_Reading passage_.

____

It was after my college graduation that I started planning on working abroad. As a simple person content to work near home, it was not, should I say, part of my to-do list. What pushed me to take risks and follow the path to uncertainty was the willingness to help my parents. I knew it was not my responsibility, but this was one of my dreams: to pay their debts.
I hated facing debt collectors (when nobody else was home except me and my sister, who happens to be a shrinking violet) asking: “Where is your mother? Does she give you money for the monthly debt collection? When will she pay? What about your father? Where is he? Can I talk to him?” One certain “pay day”—when I heard the familiar voices of the debt collectors behind our old wooden door calling out, “Is there anybody home?”—I just stayed in bed, stared at the ceiling, and froze, to avoid making a sound.
But how did we incur those huge debts? Everything started when my parents borrowed thousands of pesos from a lending firm to be used for my brother’s expenses preparatory to his working abroad. After he flew to Saudi Arabia to work there, he never sent money home for the monthly debt payment. His reason? His employer was not paying him. I don’t know if I should still believe him; he has lied to my parents many times.

____

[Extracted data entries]
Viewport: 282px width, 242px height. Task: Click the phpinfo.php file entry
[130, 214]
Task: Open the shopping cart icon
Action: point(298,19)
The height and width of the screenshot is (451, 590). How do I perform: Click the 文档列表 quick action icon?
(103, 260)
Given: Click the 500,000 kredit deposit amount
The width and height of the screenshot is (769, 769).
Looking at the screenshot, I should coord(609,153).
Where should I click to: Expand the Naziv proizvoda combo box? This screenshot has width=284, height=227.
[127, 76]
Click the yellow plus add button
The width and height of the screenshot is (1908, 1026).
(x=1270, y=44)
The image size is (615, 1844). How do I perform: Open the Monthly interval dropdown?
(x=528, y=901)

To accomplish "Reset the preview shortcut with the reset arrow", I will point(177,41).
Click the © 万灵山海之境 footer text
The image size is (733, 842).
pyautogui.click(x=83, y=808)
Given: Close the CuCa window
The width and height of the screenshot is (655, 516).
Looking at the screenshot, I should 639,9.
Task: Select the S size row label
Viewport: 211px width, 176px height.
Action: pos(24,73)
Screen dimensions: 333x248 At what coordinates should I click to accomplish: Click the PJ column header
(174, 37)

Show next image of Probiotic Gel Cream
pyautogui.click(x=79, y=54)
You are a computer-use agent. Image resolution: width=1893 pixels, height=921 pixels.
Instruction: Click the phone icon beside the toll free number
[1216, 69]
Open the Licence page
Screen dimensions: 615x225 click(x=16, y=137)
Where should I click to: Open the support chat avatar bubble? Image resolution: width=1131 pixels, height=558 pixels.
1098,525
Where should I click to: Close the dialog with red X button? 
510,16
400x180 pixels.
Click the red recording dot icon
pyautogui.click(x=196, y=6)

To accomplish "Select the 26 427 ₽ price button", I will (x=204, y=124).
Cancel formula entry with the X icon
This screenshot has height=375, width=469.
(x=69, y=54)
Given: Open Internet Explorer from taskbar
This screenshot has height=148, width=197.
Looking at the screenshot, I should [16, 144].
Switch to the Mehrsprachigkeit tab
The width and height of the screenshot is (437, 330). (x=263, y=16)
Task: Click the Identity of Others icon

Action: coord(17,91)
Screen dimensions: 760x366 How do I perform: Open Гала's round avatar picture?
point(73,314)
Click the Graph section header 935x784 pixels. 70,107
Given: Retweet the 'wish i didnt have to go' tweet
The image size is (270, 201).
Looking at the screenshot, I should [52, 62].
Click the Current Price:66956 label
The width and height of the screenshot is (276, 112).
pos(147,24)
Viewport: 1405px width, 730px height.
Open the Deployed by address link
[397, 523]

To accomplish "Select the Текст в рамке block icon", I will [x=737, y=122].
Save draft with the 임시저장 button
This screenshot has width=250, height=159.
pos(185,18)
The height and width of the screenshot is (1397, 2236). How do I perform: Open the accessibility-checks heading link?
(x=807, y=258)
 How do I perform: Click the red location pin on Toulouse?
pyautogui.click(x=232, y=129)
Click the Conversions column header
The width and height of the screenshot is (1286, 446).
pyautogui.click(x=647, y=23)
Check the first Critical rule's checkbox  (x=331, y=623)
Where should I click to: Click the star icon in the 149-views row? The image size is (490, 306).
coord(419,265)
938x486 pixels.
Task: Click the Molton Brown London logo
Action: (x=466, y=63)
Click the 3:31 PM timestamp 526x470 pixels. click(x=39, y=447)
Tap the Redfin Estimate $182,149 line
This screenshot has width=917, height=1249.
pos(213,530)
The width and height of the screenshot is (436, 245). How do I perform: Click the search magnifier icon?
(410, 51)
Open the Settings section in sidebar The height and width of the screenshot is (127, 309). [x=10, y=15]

____

_Exercise A_. According to the passage on working abroad, what led the writer to decide to work abroad?
_Exercise B_. In the passage on working abroad, change "debt collectors" to "bill collectors" in the stretch starting at "It was after" and ending at "making a sound.", then write out that stretch.
The records are separate material and have no connection to the passage on working abroad.

_Correct output A_. The writer wanted to help the writer's parents. Although the writer knew it was not the writer's responsibility, paying the parents' debts was one of the writer's dreams.

_Correct output B_.
It was after my college graduation that I started planning on working abroad. As a simple person content to work near home, it was not, should I say, part of my to-do list. What pushed me to take risks and follow the path to uncertainty was the willingness to help my parents. I knew it was not my responsibility, but this was one of my dreams: to pay their debts.
I hated facing bill collectors (when nobody else was home except me and my sister, who happens to be a shrinking violet) asking: “Where is your mother? Does she give you money for the monthly debt collection? When will she pay? What about your father? Where is he? Can I talk to him?” One certain “pay day”—when I heard the familiar voices of the bill collectors behind our old wooden door calling out, “Is there anybody home?”—I just stayed in bed, stared at the ceiling, and froze, to avoid making a sound.